Nap time was an oasis. Gabriel slept, too, and when he woke he went onto the terrace to warm his weary body in the Jerusalem sun. This time, however, he brought a stack of reading material—the five hundred pages of Jean-Luc Martel’s file, a copy of which he had carried out of France. Martel had been the target of on-and-off French interest for more than a decade. And yet, with the exception of two minor scrapes having to do with unpaid taxes, both of which were settled far from public view, his reputation remained beyond reproach. The most recent probe of his business empire had taken place two years earlier. It had been launched after a midlevel drug dealer offered to testify against Martel in exchange for a reduced prison sentence. In the end the case was closed for lack of evidence, though the chief investigating officer, a man with an unassailable character, retired early in protest. Perhaps not coincidentally, the drug dealer whose accusation started the probe was later found dead in his prison cell, his throat slashed.

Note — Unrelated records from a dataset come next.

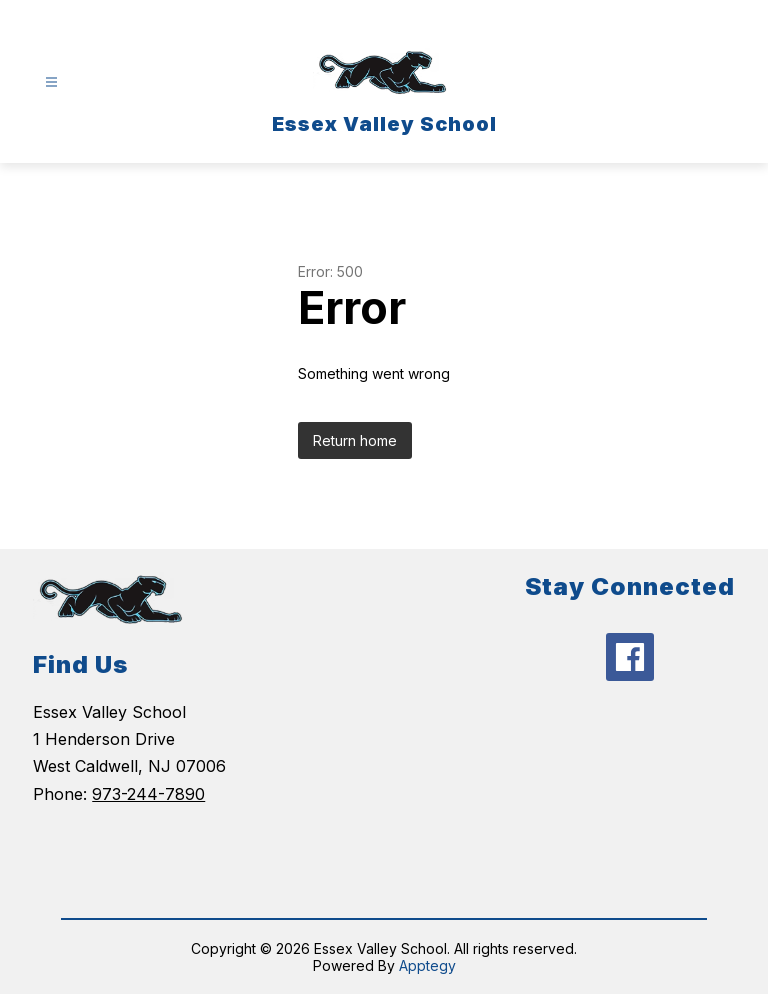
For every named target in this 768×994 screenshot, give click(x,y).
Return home (355, 440)
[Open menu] (51, 82)
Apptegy (427, 965)
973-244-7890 (148, 794)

The investigation produced reams of communications intercepts—some salacious, many prosaic, all insignificant—and several hundred surveillance photos. Rousseau sent along a sampling of the best. There was Jean-Luc Martel at the Cannes Film Festival, Jean-Luc Martel at the Biennale in Venice, Jean-Luc Martel in the front row at Fashion Week in New York, Jean-Luc Martel on his 142-foot motor yacht in the Mediterranean, Jean-Luc Martel on the rue de Rh?ne in Geneva, and Jean-Luc Martel at the gala grand opening of his new restaurant in Paris, which was a smash because, according to one estimate, he dropped a cool five million euros to make certain every French celebrity of note was in attendance, along with an American reality television star who was famous for being famous, and a pair of American hip-hop artists who had unkind things to say about France’s treatment of racial minorities.

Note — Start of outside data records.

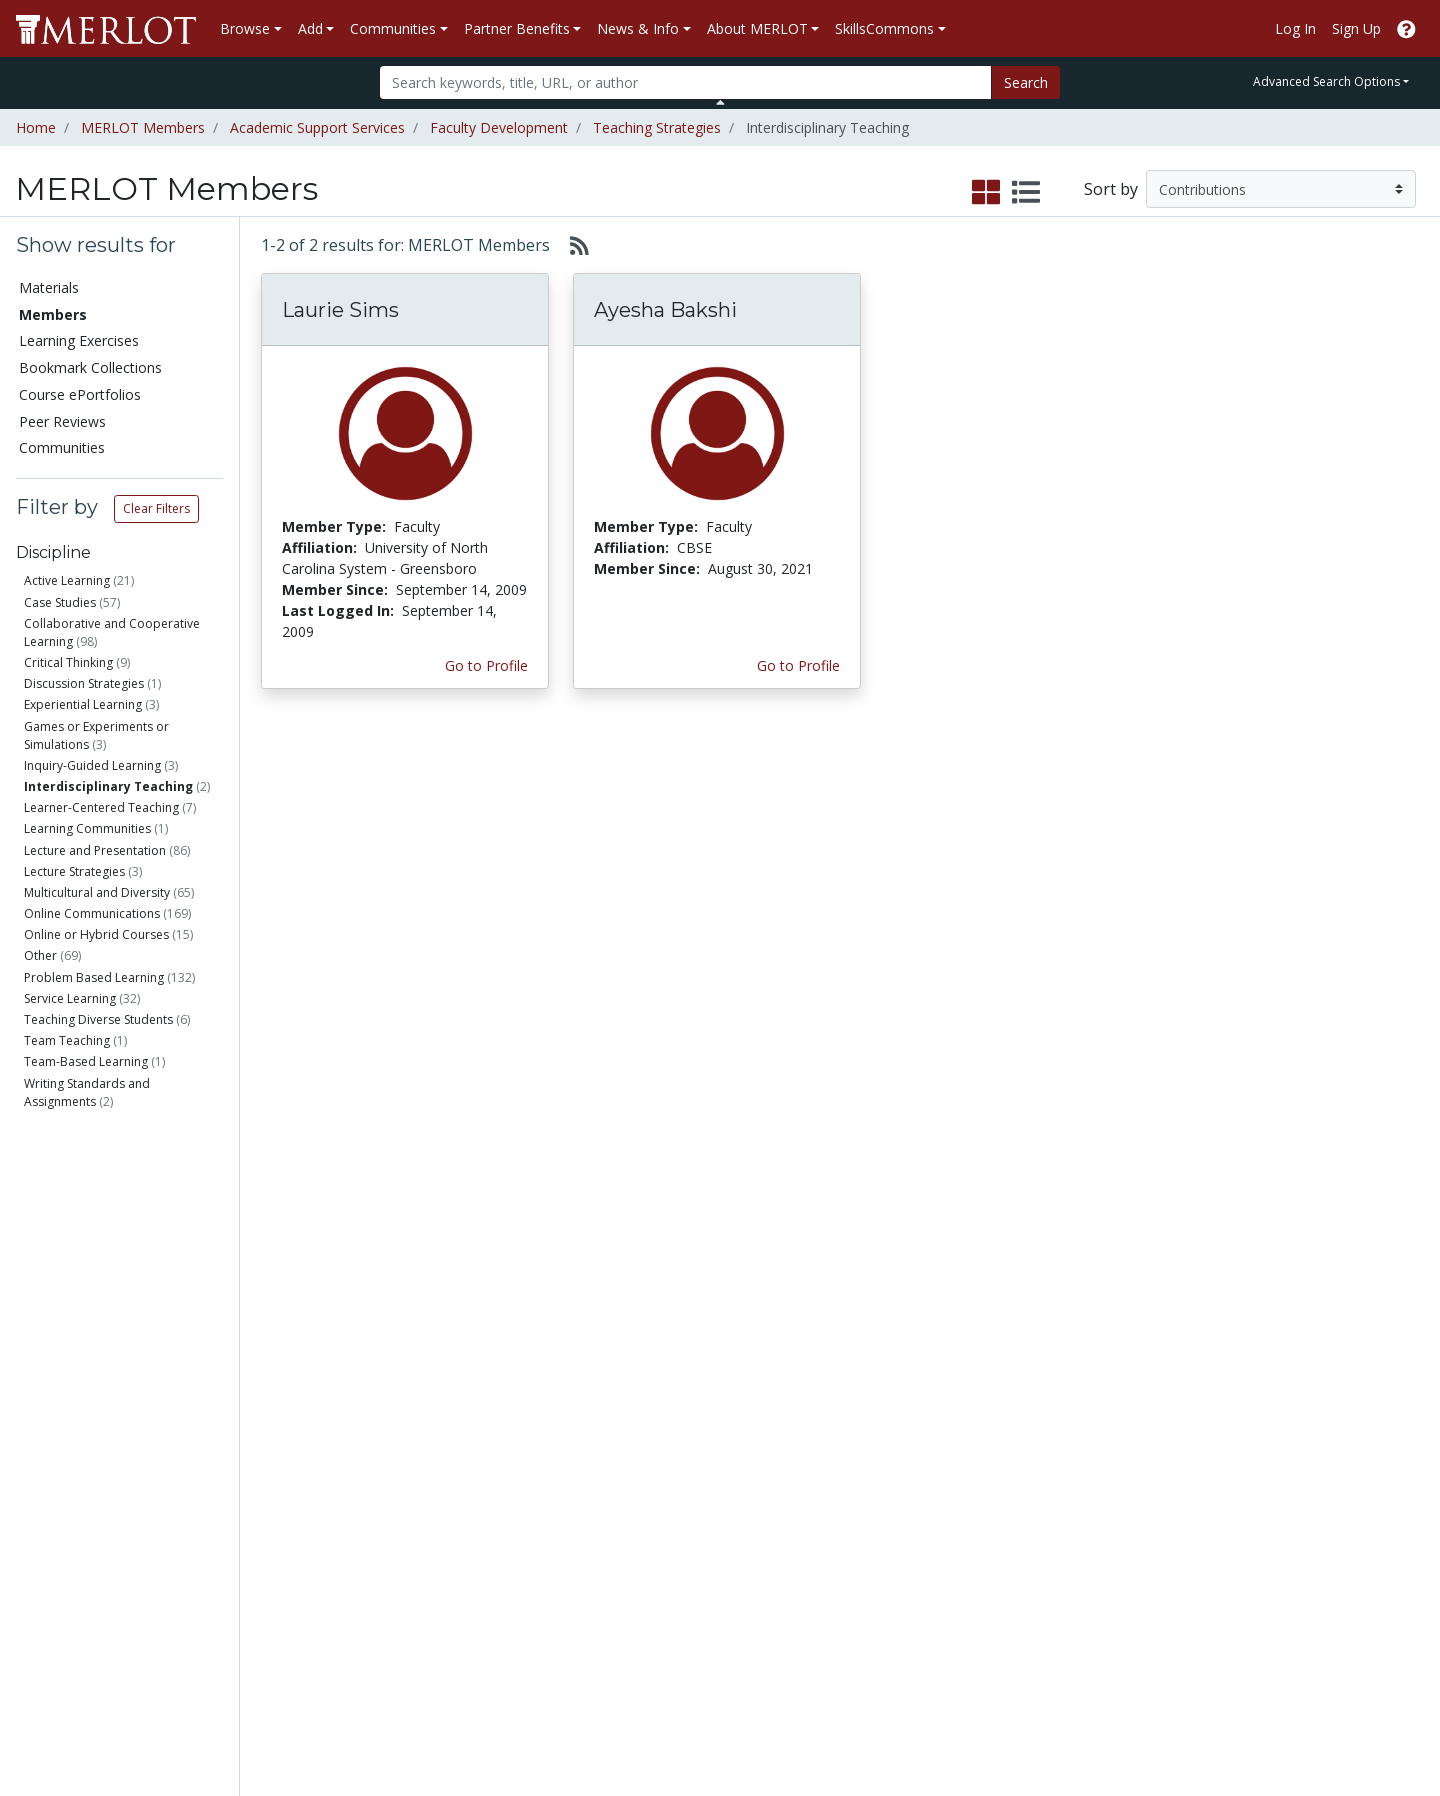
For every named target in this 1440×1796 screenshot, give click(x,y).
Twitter (859, 1566)
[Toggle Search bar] (720, 102)
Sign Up (1356, 28)
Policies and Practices (1109, 1587)
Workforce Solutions (1308, 1440)
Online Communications (92, 913)
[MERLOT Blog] (1405, 1722)
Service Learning (70, 998)
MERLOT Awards (1094, 1545)
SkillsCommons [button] (884, 28)
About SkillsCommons (1313, 1461)
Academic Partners (492, 1503)
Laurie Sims (340, 310)
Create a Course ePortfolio (280, 1514)
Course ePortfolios (80, 394)
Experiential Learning (83, 704)
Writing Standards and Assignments (87, 1092)
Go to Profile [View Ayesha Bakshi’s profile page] (798, 665)
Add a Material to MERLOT (284, 1430)
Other (40, 955)
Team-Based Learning (86, 1061)
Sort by (1111, 189)
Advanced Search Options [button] (1326, 81)
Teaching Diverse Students (98, 1019)
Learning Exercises (79, 340)
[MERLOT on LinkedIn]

In none of the photos was Martel alone; the woman was always with him. The unusually tall and long-limbed woman, with wide blue eyes and Nordic-blond hair that fell straight about her square shoulders. She was not French, but English—curious, for Martel was a public champion of all things Gallic. Her name meant nothing to Gabriel, but her flawless face was vaguely familiar. An ordinary Internet search produced more than four thousand highly professional images. Advertisements for clothing. For jewelry. For an exclusive line of wristwatches. For fragrance. For swimwear. For an Italian sports car of dubious reliability. But all that was in her past. She was now the nominal owner of a well-regarded art gallery in the Place de l’Ormeau in Saint-Tropez, against which the French authorities had found no fault. A further search of publicly available documents and news items revealed that she was an atrocious driver, had been arrested twice on minor drug charges, and had been involved in a string of questionable romantic entanglements—footballers, actors, a member of Parliament, an aging glam-rock star who had bedded every other fashion model in Britain. She had never been married, and had no children, parents, or siblings. She was, thought Gabriel, alone in the world.

In most of the French surveillance photographs, her gaze was averted, her face downcast. But in one, taken on the ?le Saint-Louis in Paris, she was caught staring directly into the lens of the camera. It was this photograph that Gabriel showed to Uzi Navot late that evening, at the small table in Gabriel’s kitchen. It was approaching midnight; Navot, who had spent the better part of the last decade on one fad diet or another, was slowly devouring the remnants of Chiara’s dinner. He studied the photo carefully between bites. A former recruiter and runner of agents, he had a keen eye for talent.